Bon nombre de ses supporteurs croient dur comme fer dans la théorie d’une conspiration mondiale menée par des capitalistes juifs. Ils haïssent Israël en dénonçant l’oppression des Palestiniens, mais ils ferment les yeux sur les atteintes aux droits de l’Homme en Chine, en Russie ou dans les pays musulmans.
Corbyn était-il proche des islamistes ?
Il s’était allié aux musulmans « ultras » qui détestent les valeurs de la civilisation occidentale. En partageant une tribune avec des représentants de cette mouvance malveillante qui a l’antisémitisme dans son ADN, il a démontré son attachement à leur cause.
Comment expliquez-vous le pouvoir d’attraction de Corbyn auprès des jeunes ?
Les jeunes n’ont aucune expérience de l’extrême gauche. Ils ignorent tout de l’ère communiste en Europe de l’Est, dont Corbyn s’est fait l’ardent défenseur. Ils sont très sensibles au discours social de Corbyn comme celui de Mélenchon.
Corbyn était également populaire auprès des « bobos » des grandes villes ?
En martelant les thèmes de la justice sociale, de l’environnement et du soutien aux minorités, Corbyn a attiré une partie des « bobos » qui refusaient de voir ses liens avec les islamistes. Keir Starmer (l’actuel chef du parti travailliste) en est le meilleur exemple. Comme Corbyn, il représente une circonscription londonienne gentrifiée. Il a siégé non-stop au sein du cabinet fantôme (contre-gouvernement) de Corbyn au lieu de démissionner en raison de l’antisémitisme de ses supporteurs et de sa défense du Brexit.
Quelle est l’influence que les « Corbynistas » détiennent aujourd’hui au sein du Labour ?
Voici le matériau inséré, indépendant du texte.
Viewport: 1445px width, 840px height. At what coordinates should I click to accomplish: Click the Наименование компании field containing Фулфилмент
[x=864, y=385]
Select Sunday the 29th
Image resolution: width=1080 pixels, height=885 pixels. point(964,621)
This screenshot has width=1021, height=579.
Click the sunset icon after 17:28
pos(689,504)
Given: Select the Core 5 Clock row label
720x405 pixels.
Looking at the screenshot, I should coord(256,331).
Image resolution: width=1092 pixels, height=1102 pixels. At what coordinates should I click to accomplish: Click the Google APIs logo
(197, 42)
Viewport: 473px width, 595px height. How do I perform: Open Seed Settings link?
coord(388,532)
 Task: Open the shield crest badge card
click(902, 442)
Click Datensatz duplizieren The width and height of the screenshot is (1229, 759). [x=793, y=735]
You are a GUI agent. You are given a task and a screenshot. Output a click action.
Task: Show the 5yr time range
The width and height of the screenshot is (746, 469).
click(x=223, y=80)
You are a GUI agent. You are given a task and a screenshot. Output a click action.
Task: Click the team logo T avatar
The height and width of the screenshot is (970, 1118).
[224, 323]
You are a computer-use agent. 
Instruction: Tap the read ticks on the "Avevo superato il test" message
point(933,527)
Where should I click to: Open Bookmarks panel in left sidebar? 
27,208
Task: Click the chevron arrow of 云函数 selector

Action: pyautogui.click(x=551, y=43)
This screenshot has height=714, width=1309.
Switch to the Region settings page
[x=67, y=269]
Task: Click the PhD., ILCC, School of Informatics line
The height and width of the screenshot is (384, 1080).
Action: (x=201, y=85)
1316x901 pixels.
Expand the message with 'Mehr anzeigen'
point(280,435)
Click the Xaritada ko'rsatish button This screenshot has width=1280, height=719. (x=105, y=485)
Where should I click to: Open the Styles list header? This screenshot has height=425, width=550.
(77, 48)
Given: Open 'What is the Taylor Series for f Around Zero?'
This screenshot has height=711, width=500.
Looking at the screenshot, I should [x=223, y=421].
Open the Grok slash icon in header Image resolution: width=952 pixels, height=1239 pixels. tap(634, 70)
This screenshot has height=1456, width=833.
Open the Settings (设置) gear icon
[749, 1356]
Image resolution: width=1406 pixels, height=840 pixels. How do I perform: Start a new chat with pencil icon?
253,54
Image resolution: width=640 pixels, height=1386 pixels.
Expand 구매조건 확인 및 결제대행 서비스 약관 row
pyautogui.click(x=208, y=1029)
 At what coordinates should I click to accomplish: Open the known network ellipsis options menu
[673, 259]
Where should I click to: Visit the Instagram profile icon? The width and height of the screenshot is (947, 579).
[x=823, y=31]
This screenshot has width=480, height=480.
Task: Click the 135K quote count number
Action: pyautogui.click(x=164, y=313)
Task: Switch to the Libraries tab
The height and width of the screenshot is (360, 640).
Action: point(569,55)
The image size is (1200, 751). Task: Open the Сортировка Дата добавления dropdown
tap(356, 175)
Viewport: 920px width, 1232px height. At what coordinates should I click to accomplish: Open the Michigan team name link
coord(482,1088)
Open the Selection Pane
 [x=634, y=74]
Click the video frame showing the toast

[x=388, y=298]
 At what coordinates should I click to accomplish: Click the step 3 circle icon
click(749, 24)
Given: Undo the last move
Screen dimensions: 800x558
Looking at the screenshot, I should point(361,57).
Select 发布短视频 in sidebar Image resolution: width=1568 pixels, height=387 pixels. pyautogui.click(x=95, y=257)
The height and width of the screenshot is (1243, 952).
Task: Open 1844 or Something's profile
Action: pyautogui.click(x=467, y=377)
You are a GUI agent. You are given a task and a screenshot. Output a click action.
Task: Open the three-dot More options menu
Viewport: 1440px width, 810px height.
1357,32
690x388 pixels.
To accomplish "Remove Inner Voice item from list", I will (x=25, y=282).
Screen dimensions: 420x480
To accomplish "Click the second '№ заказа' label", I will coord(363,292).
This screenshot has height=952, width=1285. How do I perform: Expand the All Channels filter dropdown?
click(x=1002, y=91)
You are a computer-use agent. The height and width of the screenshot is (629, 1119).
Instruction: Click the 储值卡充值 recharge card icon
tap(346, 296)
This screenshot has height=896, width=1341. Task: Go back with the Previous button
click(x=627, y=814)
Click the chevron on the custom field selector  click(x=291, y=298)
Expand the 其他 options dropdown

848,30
Les partisans de Corbyn sont plus que jamais présents à tous les échelons, y compris dans le contre-gouvernement de Keir Starmer. C’est d’ailleurs la principale raison de sa pauvre prestation lors des élections locales (du 5 mai). Starmer n’ose pas affronter l’extrême gauche. Il devrait s’inspirer de Tony Blair qui, venu à la tête du Labour en 1994, s’est immédiatement débarrassé de l’aile gauche dont les errements avaient été responsables des quatre défaites électorales d’affilée. Starmer sera toujours maudit par son association avec Corbyn ».